2022 Summer Mountain Outlaw

Page 48

ANATOMY OF A WAKE-UP CALL

An excerpt from conservation activist Thomas Spruance’s prologue to Todd Wilkinson’s new book, Ripple Effects: How to Save Yellowstone and America's Most Iconic Wildlife Ecosystem BY THOMAS SPRUANCE

We continuously tell ourselves there’s no point in changing. Either we are too old to make a difference or too young to alter our present trajectory. Once upon a time, I subscribed to this belief, too. I recently read a quote on mountainjournal.org that came from Dennis Glick, a community conservation expert from Livingston, Montana, who has been tracking the epic changes bearing down on the Greater Yellowstone Ecosystem, the last best wildlife-rich ecosystem in the Lower 48. “Many people have relocated to Montana and Wyoming and Idaho from Colorado ski resort towns because their once intimate connection to nature has vanished from the bustle that has overtaken those places in the Colorado Rockies,” Mr.

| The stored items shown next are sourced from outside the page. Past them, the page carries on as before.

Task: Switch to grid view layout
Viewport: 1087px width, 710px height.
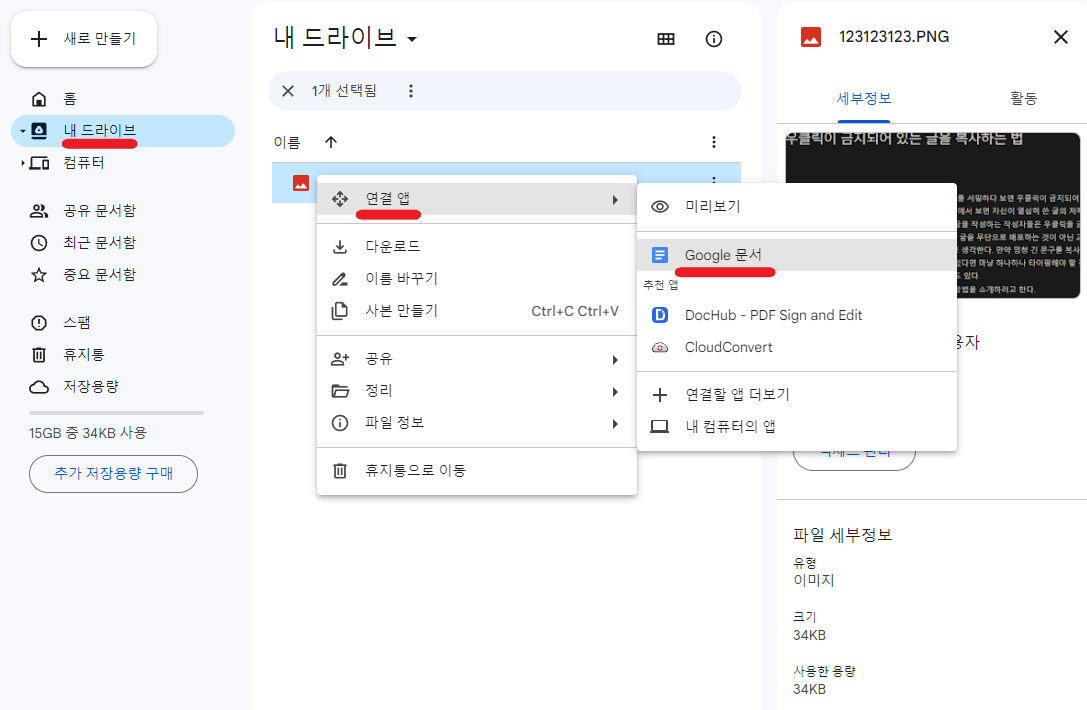Action: [x=665, y=38]
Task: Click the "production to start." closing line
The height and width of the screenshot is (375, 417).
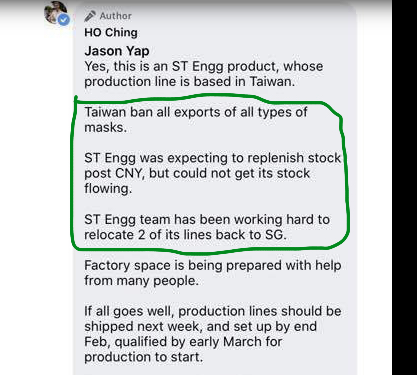Action: (144, 357)
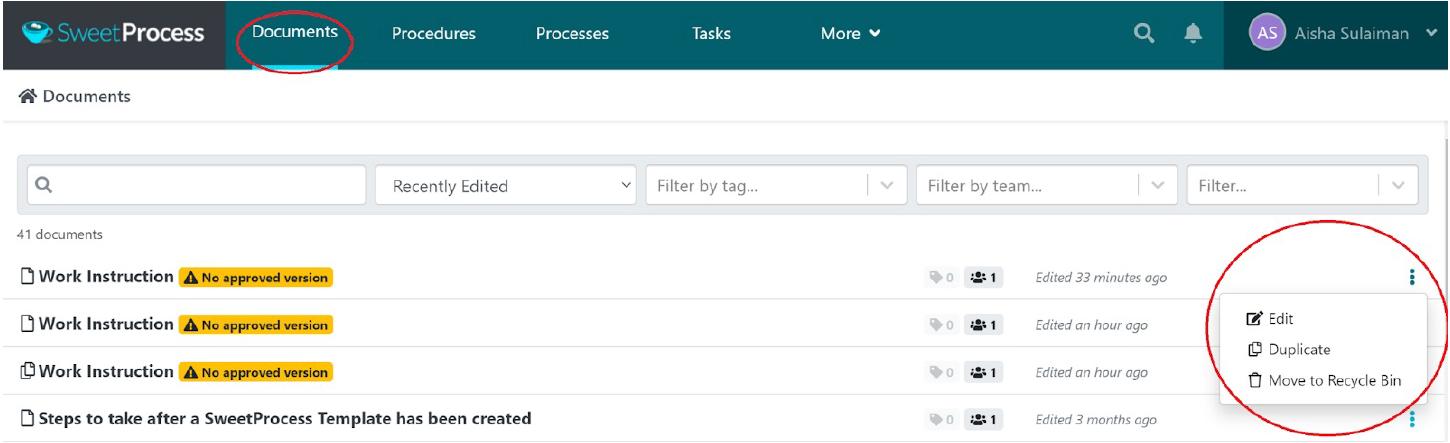Expand the Filter by tag dropdown

click(886, 186)
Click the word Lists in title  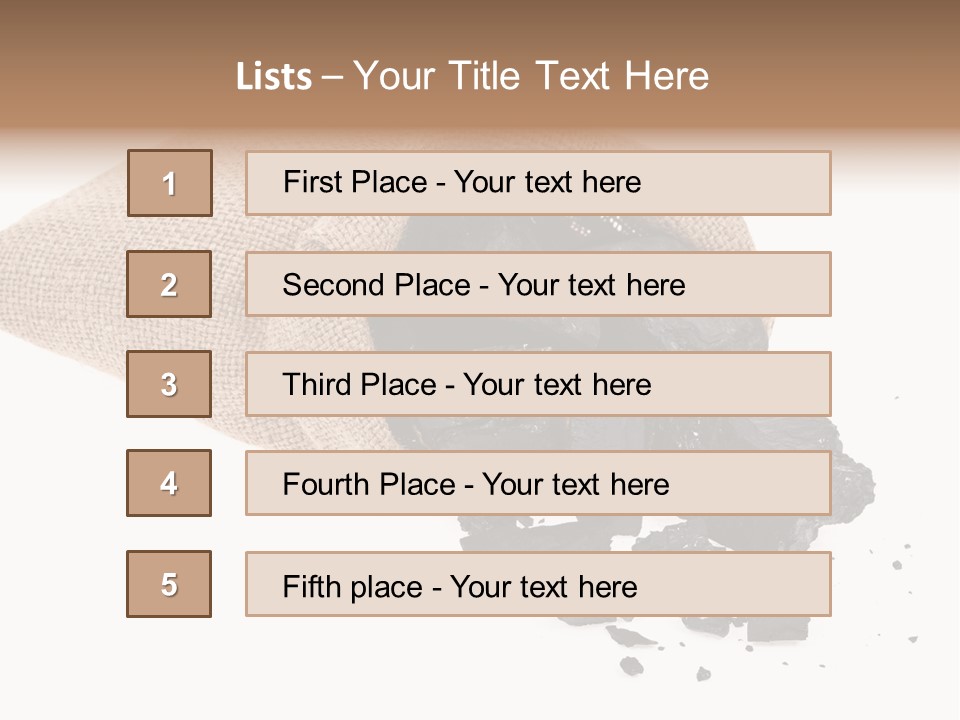coord(274,77)
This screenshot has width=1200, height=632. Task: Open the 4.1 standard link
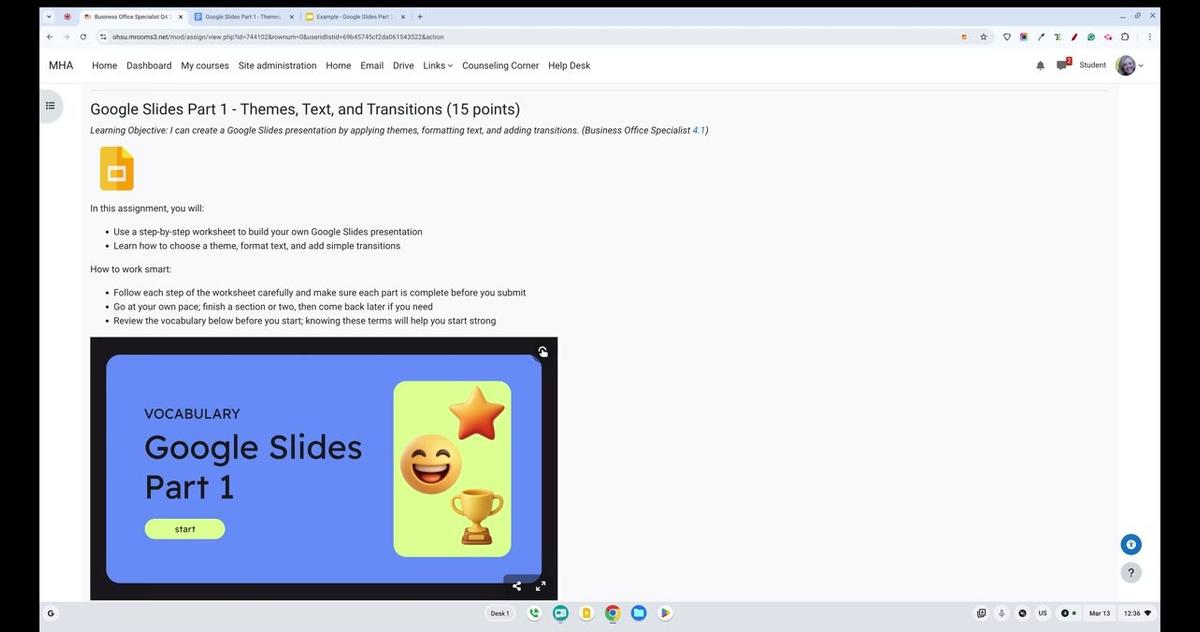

Glick was quoted as saying. I am one of those people and here is my confession: I am a recovering seeker of the American dream who pursued it blindly, without reflecting on my own impacts and what they meant for vanishing wild places. If all of us became more ecologically aware, we could stop repeating the pattern of thoughtless destruction, but it will require inconveniencing ourselves. More difficult is that we push ourselves out of our comfort zones and see nature as being far more important than ourselves. I, too, was drawn to wild places, as you no doubt are. At the age of 9, my father introduced me to the wonders and beauty of the wilderness as his father had done for him. After fly fishing for salmon on the Miramichi River in New Brunswick, Canada, and hiking endless trails above that river for many summers, I was “hooked.” But it was more than just the love of the wilderness and fishing. My grandfather, who designed our 100-year-old ancestral home in the historic Brandywine River Valley of Delaware, had built his life based on a love of nature. In the 19th and 20th centuries, many believed wild places existed to provide habitat for the animals we hunted. They existed to serve our desires, according to the conservation ethic advanced by Theodore Roosevelt and others. Little thought was given to the survival of the non-hunted animals that certainly had their own intrinsic worth as creations of the same evolutionary processes that gave rise to us, and which we are incapable of engineering.